Learning how to be a good mother and good at my job at the same time is one of the hardest transitions I’ve ever had to make. For years, I’ve enjoyed my career. Just before I went on maternity leave, I worried that I wouldn’t be able to switch off and would miss my job while I was away. But in the newborn fuzz after having my daughter, work couldn’t have been further from my mind. I was suddenly entirely consumed with a new job. One with horrible working hours, terrible pay and a thankless boss.

For the next 7 months, I learned how to be a mum. It was a steep learning curve and some days it felt like the handbook might as well have been written in Ancient Greek. But we learned together: me, my husband and my daughter; our little family.

By the time I went back to work, I was ready to engage my brain again but I was still very much finding my feet as a mother. I was excited to step back into being ‘work Sarah’, so I was really positive on my first day back. I felt so free getting the train into London with a proper handbag and smart clothes, even if I did have a muslin and breastpump stashed alongside my laptop. Sadly, I quickly realised I couldn’t just snap back to the same place I was before I left.

For starters, the world had continued without me. The team I left had carried on building the business with my deputy taking on many of my previous duties. There wasn’t a Sarah-shaped hole in the company and working out where I would fit back in without treading on anyone’s toes was a political minefield.

Then, I had to take into account that I just wasn’t the same person as when I left. I was tired, my mind was slower and my memory was non-existent. I hadn’t spent more than 20 minutes focusing on one task in 7 months and I’d barely used a computer other than to stream re-runs of Friends. Not only was I not really needed for my job any more, I wasn’t even that good at it.

Feeling more than a bit deflated, I came home longing for a cuddle with my baby and to feed her. The first day I made it home for bedtime. The second day I watched my train pull out of Paddington station as I ran down the platform. Knowing I wouldn’t make it home, I sat on the concrete and cried.

At the weekend, I’d watch Carys go to Tom instead of me and when I dropped her off at nursery the next week, she happily crawled off without a glance back. She’d always had an independent streak, but from the safety of my watchful eye. Now, she seemed to be breaking that dependent bond, or at least learning to find it in others.

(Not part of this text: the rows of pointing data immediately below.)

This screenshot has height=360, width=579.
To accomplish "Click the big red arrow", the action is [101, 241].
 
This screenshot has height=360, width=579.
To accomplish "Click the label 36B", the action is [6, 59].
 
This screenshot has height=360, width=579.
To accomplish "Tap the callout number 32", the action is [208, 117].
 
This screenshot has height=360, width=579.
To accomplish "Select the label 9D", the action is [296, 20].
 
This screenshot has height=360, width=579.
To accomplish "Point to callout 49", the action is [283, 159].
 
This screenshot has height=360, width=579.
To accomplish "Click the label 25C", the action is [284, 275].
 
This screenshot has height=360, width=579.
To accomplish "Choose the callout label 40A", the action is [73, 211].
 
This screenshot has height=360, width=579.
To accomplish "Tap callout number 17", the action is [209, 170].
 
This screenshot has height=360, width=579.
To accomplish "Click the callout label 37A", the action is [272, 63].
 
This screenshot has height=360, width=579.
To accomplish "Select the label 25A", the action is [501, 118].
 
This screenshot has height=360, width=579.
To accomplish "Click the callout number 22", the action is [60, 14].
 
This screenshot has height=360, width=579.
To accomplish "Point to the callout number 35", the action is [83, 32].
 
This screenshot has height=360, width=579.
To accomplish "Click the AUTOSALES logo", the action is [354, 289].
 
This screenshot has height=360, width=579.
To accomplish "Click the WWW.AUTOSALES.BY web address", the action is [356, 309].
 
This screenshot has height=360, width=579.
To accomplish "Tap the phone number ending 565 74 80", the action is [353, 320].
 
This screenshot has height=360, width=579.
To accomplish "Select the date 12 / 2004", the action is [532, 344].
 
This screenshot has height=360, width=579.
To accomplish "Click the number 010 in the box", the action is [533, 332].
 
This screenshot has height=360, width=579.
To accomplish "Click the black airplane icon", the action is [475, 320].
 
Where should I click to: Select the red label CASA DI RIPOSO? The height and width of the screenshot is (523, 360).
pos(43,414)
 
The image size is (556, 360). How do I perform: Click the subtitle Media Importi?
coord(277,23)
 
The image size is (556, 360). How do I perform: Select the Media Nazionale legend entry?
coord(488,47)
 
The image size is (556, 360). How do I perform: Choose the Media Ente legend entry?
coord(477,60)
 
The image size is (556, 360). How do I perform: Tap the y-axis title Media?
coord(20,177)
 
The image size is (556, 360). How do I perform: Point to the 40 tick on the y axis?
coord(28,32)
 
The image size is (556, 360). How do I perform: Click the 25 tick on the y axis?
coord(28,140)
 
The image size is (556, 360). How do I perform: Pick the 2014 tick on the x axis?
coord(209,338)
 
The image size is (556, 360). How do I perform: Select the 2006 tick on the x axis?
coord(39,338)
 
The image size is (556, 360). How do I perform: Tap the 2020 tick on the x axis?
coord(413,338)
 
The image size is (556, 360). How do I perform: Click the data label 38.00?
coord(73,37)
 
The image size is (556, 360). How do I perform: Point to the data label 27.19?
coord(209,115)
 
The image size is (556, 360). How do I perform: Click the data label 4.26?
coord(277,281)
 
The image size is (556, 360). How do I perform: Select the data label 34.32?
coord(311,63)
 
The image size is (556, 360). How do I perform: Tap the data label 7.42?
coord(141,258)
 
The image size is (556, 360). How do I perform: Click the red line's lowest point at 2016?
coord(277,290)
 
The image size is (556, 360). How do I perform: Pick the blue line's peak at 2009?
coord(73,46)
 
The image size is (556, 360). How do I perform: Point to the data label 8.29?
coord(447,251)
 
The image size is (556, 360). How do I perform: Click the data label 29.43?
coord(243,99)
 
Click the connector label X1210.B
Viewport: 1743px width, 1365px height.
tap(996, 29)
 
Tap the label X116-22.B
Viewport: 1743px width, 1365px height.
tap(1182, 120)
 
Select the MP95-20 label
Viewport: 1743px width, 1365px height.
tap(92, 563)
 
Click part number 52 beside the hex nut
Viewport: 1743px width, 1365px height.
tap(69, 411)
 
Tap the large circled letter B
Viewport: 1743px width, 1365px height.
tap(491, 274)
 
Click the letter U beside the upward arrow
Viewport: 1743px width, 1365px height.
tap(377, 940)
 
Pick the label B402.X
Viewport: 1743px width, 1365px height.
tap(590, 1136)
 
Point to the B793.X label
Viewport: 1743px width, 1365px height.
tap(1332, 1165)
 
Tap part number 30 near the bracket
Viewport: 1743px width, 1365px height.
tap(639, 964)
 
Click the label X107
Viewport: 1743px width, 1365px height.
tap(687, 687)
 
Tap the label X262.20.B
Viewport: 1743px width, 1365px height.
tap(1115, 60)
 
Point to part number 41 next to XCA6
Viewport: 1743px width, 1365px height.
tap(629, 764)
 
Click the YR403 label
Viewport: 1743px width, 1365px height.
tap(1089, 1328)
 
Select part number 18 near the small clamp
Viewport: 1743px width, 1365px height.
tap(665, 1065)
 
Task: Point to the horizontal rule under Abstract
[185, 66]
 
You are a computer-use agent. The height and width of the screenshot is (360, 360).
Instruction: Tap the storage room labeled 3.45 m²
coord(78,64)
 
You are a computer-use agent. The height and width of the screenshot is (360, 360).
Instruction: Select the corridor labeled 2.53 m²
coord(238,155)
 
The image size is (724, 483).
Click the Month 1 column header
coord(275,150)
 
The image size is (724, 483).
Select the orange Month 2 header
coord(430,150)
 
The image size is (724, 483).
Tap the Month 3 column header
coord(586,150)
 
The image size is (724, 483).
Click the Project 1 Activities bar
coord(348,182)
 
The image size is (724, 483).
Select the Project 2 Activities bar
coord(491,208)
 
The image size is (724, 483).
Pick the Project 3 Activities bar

Within a week, I’d gone from a situation where I was totally needed and depended on by another human for their entire life to feeling like no-one needed me. That I was a spare part. Not capable of my job and not capable of being a good mother. I’ve subsequently come to terms with this period, but at the time I was absolutely crushed and felt utterly hopeless.

I struggled for quite a while during this transition, made worse by the fact I had to stop breastfeeding because I couldn’t express enough at work. However, I gradually learned how to balance the two major parts of my life more successfully. More than anything, I learned to accept that I couldn’t give 100% to everything. I set myself a lower bar at work, without trying to go over and above on every task. Maybe I wouldn’t set the world alight, but I’d be reliable and work hard. I watched Carys flourish in a setting with other children, developing skills so much more quickly than at home, and realised that nursery wasn’t just a holding pen, but a nourishing experience in itself.

In other words, I learned to cope with the mental load of balancing work and parenting. Each part of my life has at one time consumed all my attention, so teaching my brain to switch between the two was really challenging. I had to accept a lot of hard truths and be more forgiving with myself than I’d ever been before.

Now, I have two children to manage alongside work and the mental load is even greater. My memory is absolutely shocking and I know I don’t perform as well at work as I used to. But I know deep down I’m still good at what I do. And there’s no better tonic for a tired mind than a little voice squeaking “good morning mama, I love you” from the side of your bed. Even if it is at 5.30am.